▶ [Exercise directions] Below, reproduce word for word every line of the items from the line containing "Given: Tick the Only image reviews checkbox" through the last line of the items, both ends included, and omit the pictures.
::: Given information :::
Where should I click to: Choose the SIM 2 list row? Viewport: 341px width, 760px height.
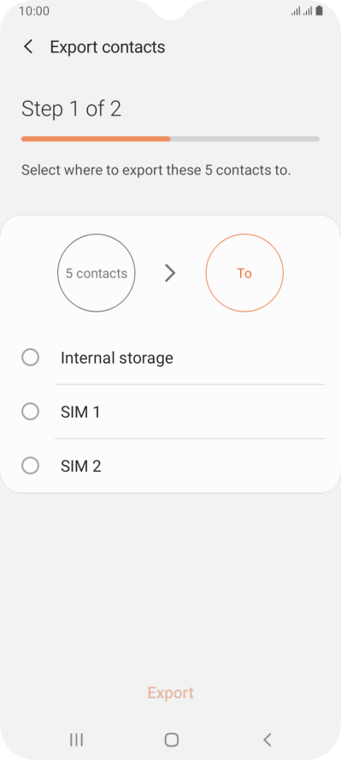tap(170, 466)
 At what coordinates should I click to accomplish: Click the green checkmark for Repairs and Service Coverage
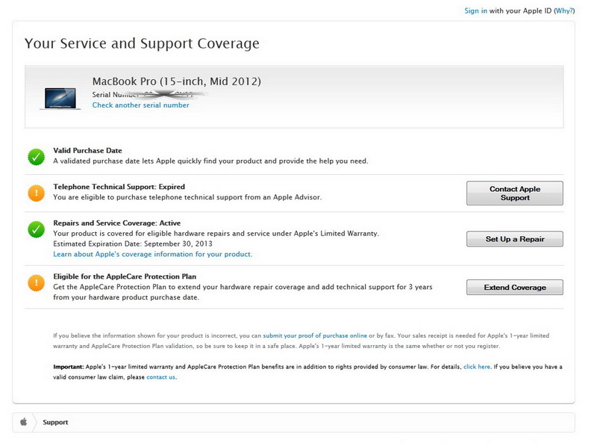[36, 229]
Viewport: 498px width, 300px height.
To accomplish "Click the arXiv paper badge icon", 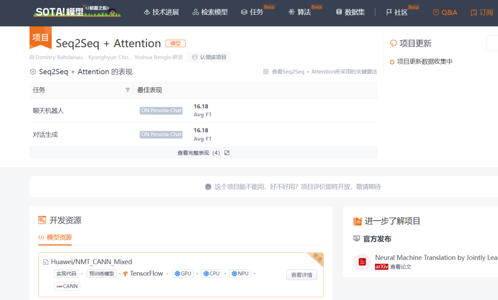I will coord(383,266).
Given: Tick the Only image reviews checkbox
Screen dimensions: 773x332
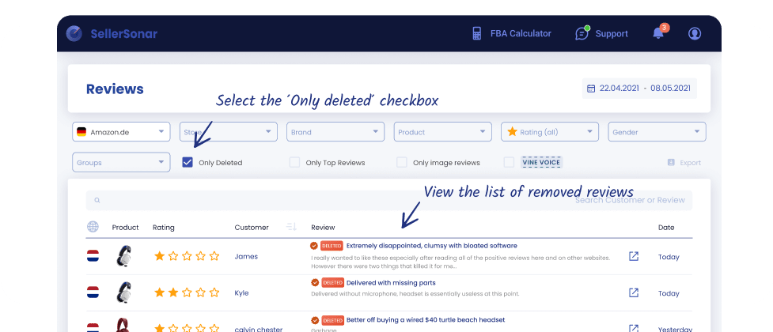Looking at the screenshot, I should pyautogui.click(x=402, y=163).
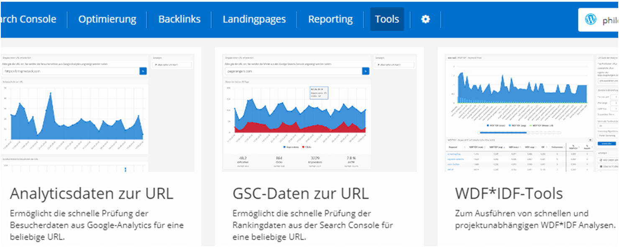
Task: Expand 'Was sehe ich hier?' in GSC preview
Action: (394, 65)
:::
▶ [Exercise result]
Given: Tick the Only image reviews checkbox
Screen dimensions: 773x332
Looking at the screenshot, I should pyautogui.click(x=402, y=163).
Task: Expand 'Was sehe ich hier?' in GSC preview
Action: (394, 65)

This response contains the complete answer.